Che cosa sono i contributi volontari? Quando sono utili e chi li può versare? Convengono davvero? Guida completa alla contribuzione volontaria, per scoprire tutto quello che prevede la legge.
Nel mondo delle pensioni, si sa, non c’è mai nulla di certo. L’età pensionabile aumenta e le opportunità per i giovani di oggi di andare in pensione in futuro sono, a detta di alcuni, sempre minori. O, per lo meno, di farlo ad un’età ragionevole.
Tra crisi economica e disoccupazione, sono in tanti che hanno timore, a ragione, di non riuscire a raggiungere il numero minimo di anni contributivi per poter avere una pensione; per ovviare a questa problematica, l’INPS permette a tutti di versare dei contributi volontari. Che cosa sono e perché sono così utili?
In questa guida imparerai:
Cosa sono i contributi volontari
Si tratta, in pratica, di contributi che possono essere versati in maniera volontaria da parte di tutti i lavoratori per perfezionare la propria situazione contributiva.

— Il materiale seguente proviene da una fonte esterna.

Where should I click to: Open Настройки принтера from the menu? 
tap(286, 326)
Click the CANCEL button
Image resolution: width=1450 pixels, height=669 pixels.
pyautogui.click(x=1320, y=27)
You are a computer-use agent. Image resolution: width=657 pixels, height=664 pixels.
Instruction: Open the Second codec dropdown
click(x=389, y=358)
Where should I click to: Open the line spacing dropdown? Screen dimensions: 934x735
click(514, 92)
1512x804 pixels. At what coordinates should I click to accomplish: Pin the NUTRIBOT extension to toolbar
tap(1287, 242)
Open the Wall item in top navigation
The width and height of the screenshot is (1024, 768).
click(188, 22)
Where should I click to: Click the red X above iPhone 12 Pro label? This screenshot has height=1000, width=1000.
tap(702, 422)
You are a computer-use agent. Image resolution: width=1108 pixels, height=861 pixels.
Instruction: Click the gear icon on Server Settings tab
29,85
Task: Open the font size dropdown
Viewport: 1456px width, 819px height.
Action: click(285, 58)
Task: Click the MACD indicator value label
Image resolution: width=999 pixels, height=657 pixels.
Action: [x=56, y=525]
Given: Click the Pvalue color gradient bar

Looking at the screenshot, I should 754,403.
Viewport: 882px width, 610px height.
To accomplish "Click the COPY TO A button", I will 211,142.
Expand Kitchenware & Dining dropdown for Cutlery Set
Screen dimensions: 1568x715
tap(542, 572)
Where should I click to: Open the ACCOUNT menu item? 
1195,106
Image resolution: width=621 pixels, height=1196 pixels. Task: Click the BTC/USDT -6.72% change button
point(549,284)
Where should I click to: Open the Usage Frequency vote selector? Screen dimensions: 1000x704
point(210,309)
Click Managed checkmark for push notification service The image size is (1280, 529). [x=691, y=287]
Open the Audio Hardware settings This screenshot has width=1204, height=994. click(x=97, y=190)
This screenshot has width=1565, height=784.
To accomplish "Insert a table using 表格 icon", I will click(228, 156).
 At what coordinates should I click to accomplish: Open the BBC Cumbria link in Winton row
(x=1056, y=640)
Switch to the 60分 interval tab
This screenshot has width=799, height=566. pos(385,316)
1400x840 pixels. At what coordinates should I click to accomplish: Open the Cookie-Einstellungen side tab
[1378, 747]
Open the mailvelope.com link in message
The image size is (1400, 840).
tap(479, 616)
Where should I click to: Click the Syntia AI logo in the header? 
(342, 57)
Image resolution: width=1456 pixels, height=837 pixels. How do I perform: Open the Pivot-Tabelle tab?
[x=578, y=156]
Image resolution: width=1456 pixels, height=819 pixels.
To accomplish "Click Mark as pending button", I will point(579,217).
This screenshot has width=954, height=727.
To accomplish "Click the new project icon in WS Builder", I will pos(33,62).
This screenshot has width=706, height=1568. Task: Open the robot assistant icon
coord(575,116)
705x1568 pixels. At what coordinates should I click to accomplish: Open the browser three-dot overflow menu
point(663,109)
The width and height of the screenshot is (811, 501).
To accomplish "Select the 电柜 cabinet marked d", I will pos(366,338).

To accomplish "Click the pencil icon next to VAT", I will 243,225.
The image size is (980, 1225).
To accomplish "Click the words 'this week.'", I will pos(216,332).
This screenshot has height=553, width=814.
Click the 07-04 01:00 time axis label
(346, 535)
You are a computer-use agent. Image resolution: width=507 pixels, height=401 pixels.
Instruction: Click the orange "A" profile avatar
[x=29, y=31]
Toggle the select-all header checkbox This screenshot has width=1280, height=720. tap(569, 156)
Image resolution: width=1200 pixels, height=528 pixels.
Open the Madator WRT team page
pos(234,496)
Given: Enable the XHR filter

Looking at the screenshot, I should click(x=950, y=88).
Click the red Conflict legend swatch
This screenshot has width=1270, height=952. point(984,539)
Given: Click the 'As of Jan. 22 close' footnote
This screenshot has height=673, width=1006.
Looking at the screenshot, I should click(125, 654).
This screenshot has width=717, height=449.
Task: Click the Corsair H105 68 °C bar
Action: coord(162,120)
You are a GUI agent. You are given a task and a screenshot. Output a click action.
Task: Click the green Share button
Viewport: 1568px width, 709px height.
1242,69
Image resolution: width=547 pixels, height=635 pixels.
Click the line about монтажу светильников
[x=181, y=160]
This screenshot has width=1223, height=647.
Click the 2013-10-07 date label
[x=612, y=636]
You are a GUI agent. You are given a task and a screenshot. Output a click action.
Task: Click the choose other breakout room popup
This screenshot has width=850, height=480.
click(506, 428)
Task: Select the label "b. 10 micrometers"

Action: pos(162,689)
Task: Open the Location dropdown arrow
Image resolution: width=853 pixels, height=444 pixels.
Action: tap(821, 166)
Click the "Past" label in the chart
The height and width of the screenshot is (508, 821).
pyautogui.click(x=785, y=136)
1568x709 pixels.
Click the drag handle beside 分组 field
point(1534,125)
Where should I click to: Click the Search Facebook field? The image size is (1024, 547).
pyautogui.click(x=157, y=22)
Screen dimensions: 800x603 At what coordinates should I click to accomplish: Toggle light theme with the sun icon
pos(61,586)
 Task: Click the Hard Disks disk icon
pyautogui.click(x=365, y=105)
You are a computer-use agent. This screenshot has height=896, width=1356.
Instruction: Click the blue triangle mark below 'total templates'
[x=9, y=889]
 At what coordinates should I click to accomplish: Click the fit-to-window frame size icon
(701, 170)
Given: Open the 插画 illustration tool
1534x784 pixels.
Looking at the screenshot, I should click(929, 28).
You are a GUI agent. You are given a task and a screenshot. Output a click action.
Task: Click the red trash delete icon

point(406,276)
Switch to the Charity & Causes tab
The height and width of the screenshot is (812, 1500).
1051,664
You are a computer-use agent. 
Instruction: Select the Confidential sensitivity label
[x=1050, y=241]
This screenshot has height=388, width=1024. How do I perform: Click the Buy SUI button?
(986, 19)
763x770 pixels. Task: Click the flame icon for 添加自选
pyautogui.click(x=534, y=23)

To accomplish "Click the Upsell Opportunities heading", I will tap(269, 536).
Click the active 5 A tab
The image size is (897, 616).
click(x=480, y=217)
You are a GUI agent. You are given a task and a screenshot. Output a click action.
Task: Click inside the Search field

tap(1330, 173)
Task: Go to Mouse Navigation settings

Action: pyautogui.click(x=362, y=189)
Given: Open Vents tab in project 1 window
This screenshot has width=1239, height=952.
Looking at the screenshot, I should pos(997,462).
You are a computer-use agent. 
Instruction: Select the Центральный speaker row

Sono utili, ad esempio, se per un certo periodo di tempo non si lavora, oppure se si è in aspettativa non retribuita, oppure ancora se si ha un contratto part time.
Quali sono i requisiti che il richiedente deve avere?
Per poter versare i contributi volontari bisogna soddisfare uno di questi due requisiti:
- 3 anni di contributi nei 5 anni precedenti alla data di presentazione della domanda;
- almeno 5 anni di contributi versati in tutta la propria attività lavorativa.
La domanda può essere presentata sia da lavoratori dipendenti che da autonomi.
Inoltre, la legge stabilisce che il versamento dei contributi volontari è subordinato alla conclusione del rapporto di lavoro che ha fatto nascere la possibilità di averli, di versarli.
Pertanto, prima di poter versare dei contributi in maniera volontaria, bisogna smettere di lavorare, tranne in questi casi:
- contratto di lavoro part time, in questo caso i contributi volontari possono essere versati sin da subito per integrare i periodi di attività lavorativa ad orario ridotto;
- sospensione del rapporto di lavoro, ad esempio per gravi motivi o per congedo, oppure ancora per motivi privati;
- svolgimento di attività lavorativa nel settore agricolo con iscrizione per almeno 270 giorni di contributi nel corso dell’anno.
Come fare domanda?
Semplicemente, bisogna rivolgersi all’INPS, che è l’ente che si occupa della gestione contributiva nel nostro paese (sia per dipendenti pubblici che privati, oltre che per autonomi).
E’ possibile:
- recarsi presso un patronato in città;
- telefonare al numero 803 164;
- andare sul sito ufficiale dell’INPS e seguire le indicazioni (bisogna avere il PIN)
Come si pagano i contributi volontari INPS?
A seconda di chi fa richiesta, è possibile fare il pagamento scegliendo uno di questi modi:
- sul sito INPS, tramite carta di credito;
- attraverso addebito diretto sul conto corrente (RID);
- attraverso un bollettino MAV (in questo caso considerate che c’è un costo extra da pagare per il bollettino postale).
L’importo da versare è calcolato in maniera diversa a seconda della situazione lavorativa del soggetto:
- i lavoratori autonomi pagano in base alla media dei redditi di impresa che sono stati dichiarati nei 3 anni precedenti alla presentazione della domanda di pagamento dei contributi volontari;
- i dipendenti pagano in base agli stipendi ricevuti nelle ultime 52 settimane, anche se sono “spalmate” su più anni di lavoro (cosa che accade, ad esempio, se si ha un lavoro a tempo determinato);
- i coltivatori diretti pagano in base ai redditi degli ultimi 3 anni di lavoro
Contributi volontari, conviene versarli?
Se non si arriva al minimo richiesto dalla legge per poter avere una pensione minima (ovvero 20 anni di contributi), la contribuzione volontaria è un eccellente modo per sopperire a questa mancanza e avere la certezza di poter arrivare alla pensione.
Allo stesso modo, i contributi obbligatori sono utili anche per chi, facendo due calcoli, vuole fare quello “scatto in più” per avere la certezza di poter godere di una pensione più alta negli anni a venire.
Infine, i contributi volontari possono essere visti anche come alternativa alla pensione integrativa, ovvero la pratica secondo la quale si decide di versare una certa somma di denaro costante presso un’assicurazione, per poterla avere indietro, in una volta sola o “a rate”, da una certa età in poi.